* [Texto del documento]
# # #

Estamos presos de las imágenes del pasado. Siempre tenemos tendencia a combatir las guerras de ahora aplicando los parámetros inservibles de las anteriores. Estas propensiones vuelven a confirmarse ahora que se acerca el fin de ETA. Algunos piensan en el Abrazo de Vergara entre los generales Espartero y Maroto que puso fin a la primera guerra carlista en 1837. Otros, parecen remontarse a la rendición de Breda con la entrega por Justino de Nassau de las llaves de esa ciudad a nuestro Ambrosio de Spínola, a la altura de 1625, en una escena imaginaria inmortalizada para la propaganda de Felipe IV por Velázquez en el cuadro de Las lanzas. Pero esa "rendición incondicional de ETA, con vencedores y vencidos", exigida al Gobierno por el defensor del pueblo, Enrique Múgica, tampoco nos será dada.

Primero, porque parte de un supuesto ahora inexistente de dos fuerzas militares regulares, enfrentadas conforme a las leyes y usos de la guerra, cuando en realidad nos encontramos ante un fenómeno terrorista que actúa bajo otros parámetros por completo diferentes donde los armados asesinan a los inermes. Segundo, porque la lucha antiterrorista es competencia exclusiva y plena del poder constitucional, sin que le corresponda protagonismo ni autonomía de comportamiento alguno al mero instrumento militar, relevado además de la primera línea de esa lucha por las Fuerzas y Cuerpos de Seguridad del Estado, las cuales dejaron de formar parte integrante de los Ejércitos a tenor del artículo 8 de la Constitución de 1978. Tercero, porque la rendición requeriría que en ETA hubiera un mando indiscutido capaz de ejercer plena autoridad y garantizar la absoluta obediencia de los integrantes de la banda, cuando sabemos las fracturas que presenta desde hace tiempo la disciplina dentro y fuera de las cárceles y cómo tienden por naturaleza a agudizarse las divisiones en momentos de liquidación.

Así que los dos únicos elementos de cohesión que se atisban, capaces de inducir un comportamiento disciplinado para que se acate la decisión superior de renunciar a la violencia por parte de los terroristas, serían la generosidad de la democracia con quienes tengan cuentas actuales o pendientes con la justicia y los arreglos económicos que se establecieran para atender a las clases pasivas etarras que sumarían varios miles de personas. Recordemos que para recuperar la democracia hubimos de poner en nómina a los franquistas del Movimiento y de los Sindicatos Verticales, que durante decenios se habían empleado en impedirla, mientras que los damnificados por aquel régimen eran amnistiados sin derechos pasivos. El problema derivaría de que tuviéramos que convertir en beneficiarios de la Seguridad Social a quienes han estado enrolados en la violencia etarra. Esa es, por otra parte, la línea preconizada por José María Aznar cuando invocaba la generosidad en el momento en que creía haberle correspondido la oportunidad de protagonizar el fin de ETA.

# # #

* [Extractos de datos]
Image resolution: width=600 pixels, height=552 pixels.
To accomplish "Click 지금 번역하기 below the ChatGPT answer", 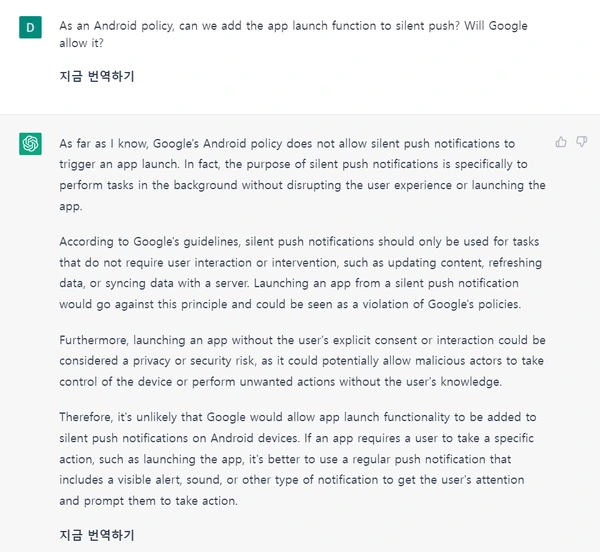I will click(x=97, y=536).
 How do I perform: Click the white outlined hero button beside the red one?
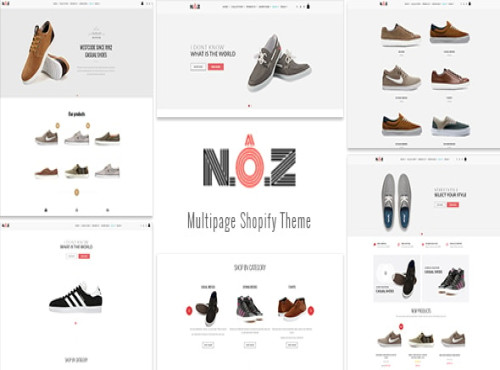[198, 67]
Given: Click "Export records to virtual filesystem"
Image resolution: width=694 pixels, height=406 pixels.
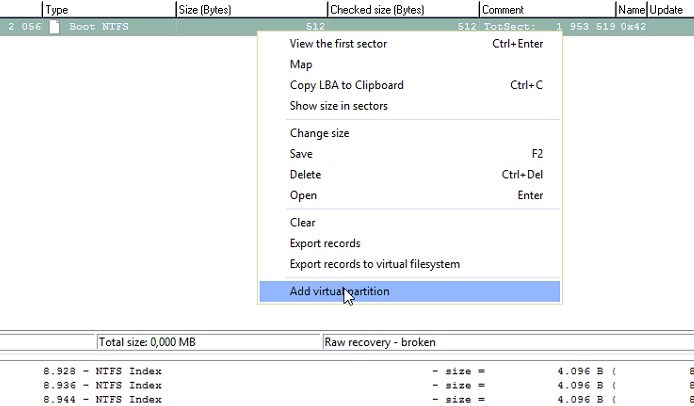Looking at the screenshot, I should tap(374, 265).
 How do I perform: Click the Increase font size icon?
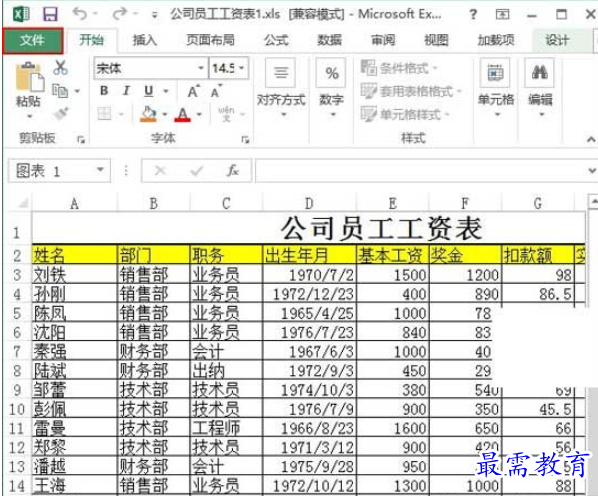[x=194, y=91]
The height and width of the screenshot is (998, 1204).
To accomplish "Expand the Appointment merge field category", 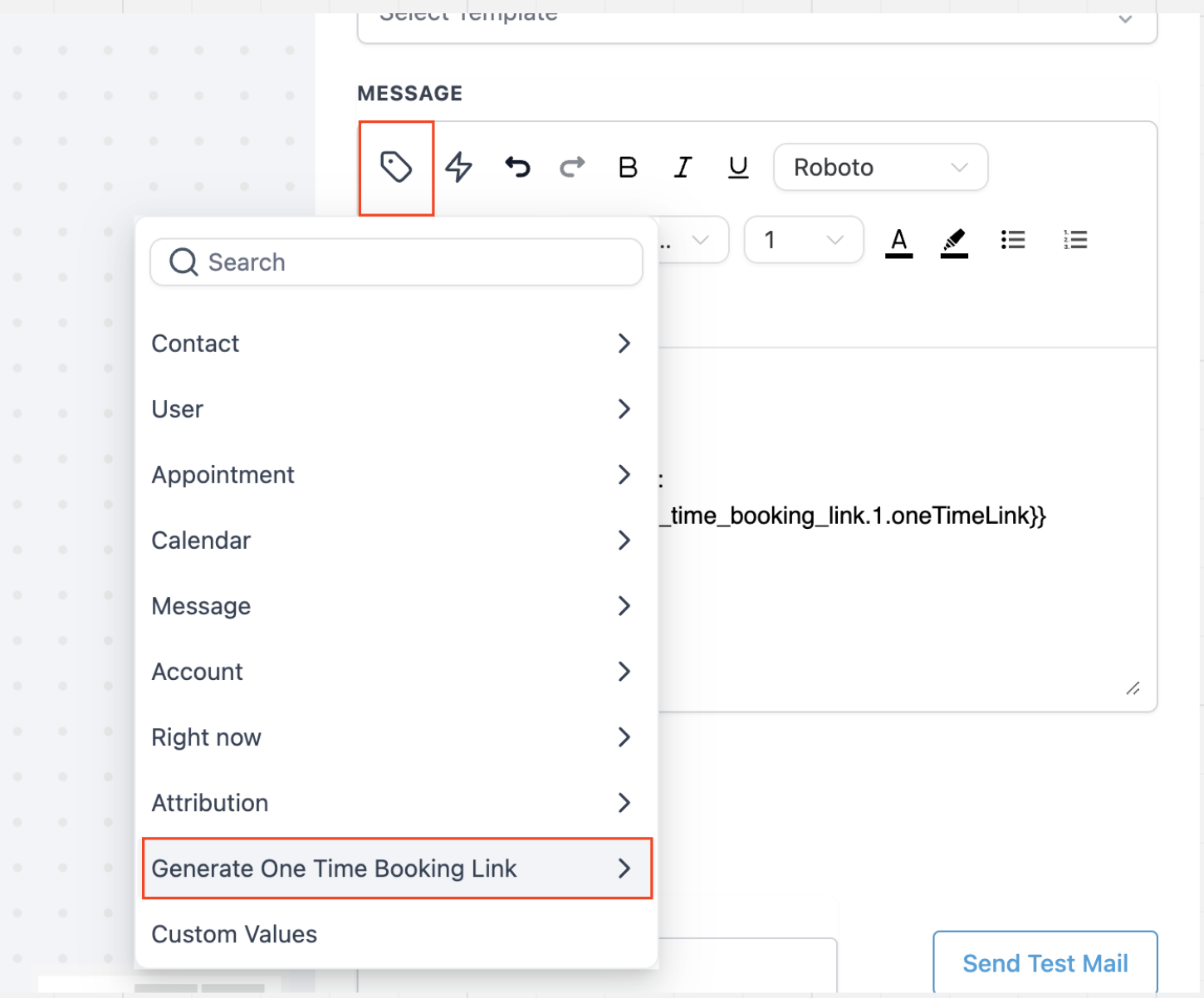I will pyautogui.click(x=391, y=475).
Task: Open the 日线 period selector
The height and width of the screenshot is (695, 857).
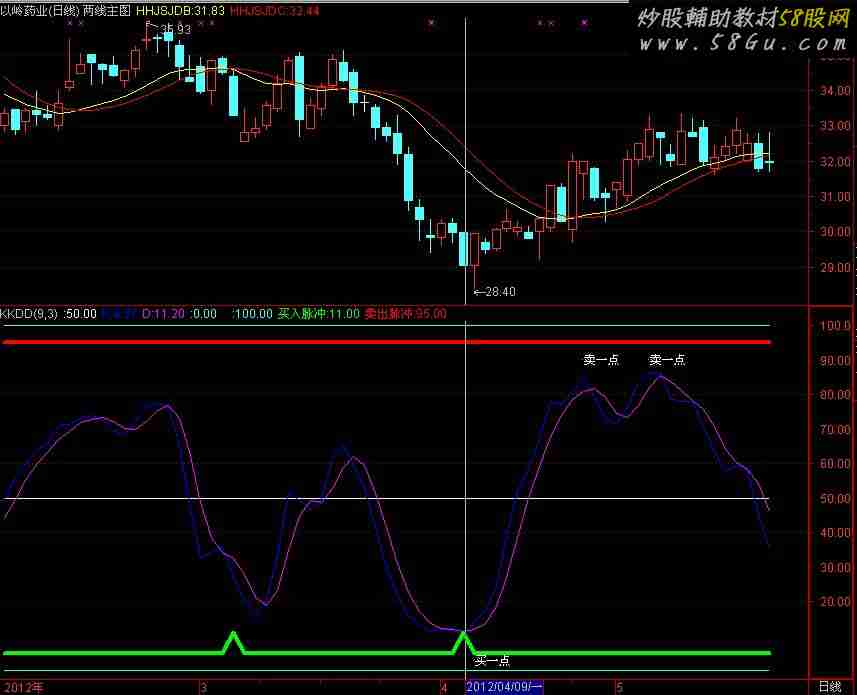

# # #

* [Actividades]
• A. Traduzca al inglés esta oración del texto sobre el fin de ETA: "Siempre tenemos tendencia a combatir las guerras de ahora aplicando los parámetros inservibles de las anteriores."
• B. Imprima sin cambios el fragmento del texto sobre el fin de ETA comprendido entre "Estamos presos de" y "nos será dada.", ambos incluidos.

* [Respuestas en orden]
• A. We always tend to fight today's wars by applying the useless parameters of earlier ones.

• B.
Estamos presos de las imágenes del pasado. Siempre tenemos tendencia a combatir las guerras de ahora aplicando los parámetros inservibles de las anteriores. Estas propensiones vuelven a confirmarse ahora que se acerca el fin de ETA. Algunos piensan en el Abrazo de Vergara entre los generales Espartero y Maroto que puso fin a la primera guerra carlista en 1837. Otros, parecen remontarse a la rendición de Breda con la entrega por Justino de Nassau de las llaves de esa ciudad a nuestro Ambrosio de Spínola, a la altura de 1625, en una escena imaginaria inmortalizada para la propaganda de Felipe IV por Velázquez en el cuadro de Las lanzas. Pero esa "rendición incondicional de ETA, con vencedores y vencidos", exigida al Gobierno por el defensor del pueblo, Enrique Múgica, tampoco nos será dada.